His one-in-a-million condition was so bad he couldn't go to school. Then he was taken to the right doctors

Cape Town bureau chief


He was diagnosed with epilepsy as a baby, and one side of his body regularly became paralysed for up to five days. Eventually, his preschool said it couldn’t cope with his “uncontrolled epilepsy” and asked his mother to remove him.
Desperate for help, the mother took the five-year-old to Frere Hospital in East London ... and everything changed.
Dr Isabel Michaelis saw the boy in the paediatric neurology clinic and realised he had been misdiagnosed. Instead of epilepsy, he had alternating hemiplegia of childhood, a neurodevelopmental disorder that affects only one person in a million.
“The child would have unprovoked, sudden-onset paralysis of one side of the body,” Michaelis and her colleague Dr Ludo van Hillegondsberg wrote in the March edition of the SA Medical Journal.
“These episodes would last from a few hours to up to five days, and would then resolve completely with no residual effects.
“The frequency of the episodes was unpredictable, ranging from several times a week to only once a month. Occasionally both sides of the body would be involved.
“Notably, the mother revealed that the paralysis would resolve if the child went to sleep during these episodes, and would return 15 to 20 minutes after waking.”
After being taken off his epilepsy medication and treated with a cheap generic drug normally used to prevent migraines, the boy made a dramatic improvement.
Michaelis and Van Hillegondsberg said that over seven months following the boy's diagnosis at the age of eight there was a marked reduction in his episodes of hemiplegia.

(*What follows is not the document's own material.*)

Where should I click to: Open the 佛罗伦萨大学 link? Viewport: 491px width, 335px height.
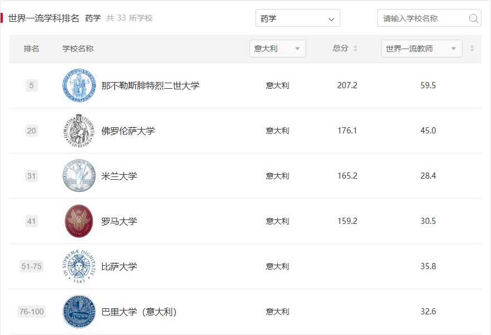pos(128,131)
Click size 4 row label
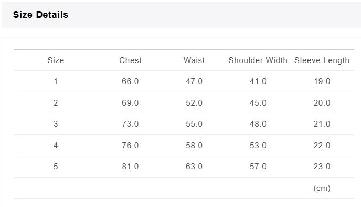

“Episodes only occurred about once a month, the extent of the paralysis with each episode was less severe, and symptoms would always resolve in less than 24 hours,” they said.
“Owing to the improved control of his episodes he was able to enrol successfully in a special needs school. His continued progress is being closely monitored.”
In what is believed to be the first published case report in SA on alternating hemiplegia of childhood, Van Hillegondsberg and Michaelis said the disease was caused by a genetic mutation and was difficult to manage and treat.
The usual calcium-channel blocker was not available in SA, so Michaelis decided to try a similar widely available drug, verapamil, which is commonly used to prevent migraines and slow down racing hearts.
“The marked reduction in episode frequency, severity and duration [and] a six-month period free of debilitating episodes ... suggest that verapamil could be a viable alternative in treating alternating hemiplegia of childhood in the SA setting,” they said.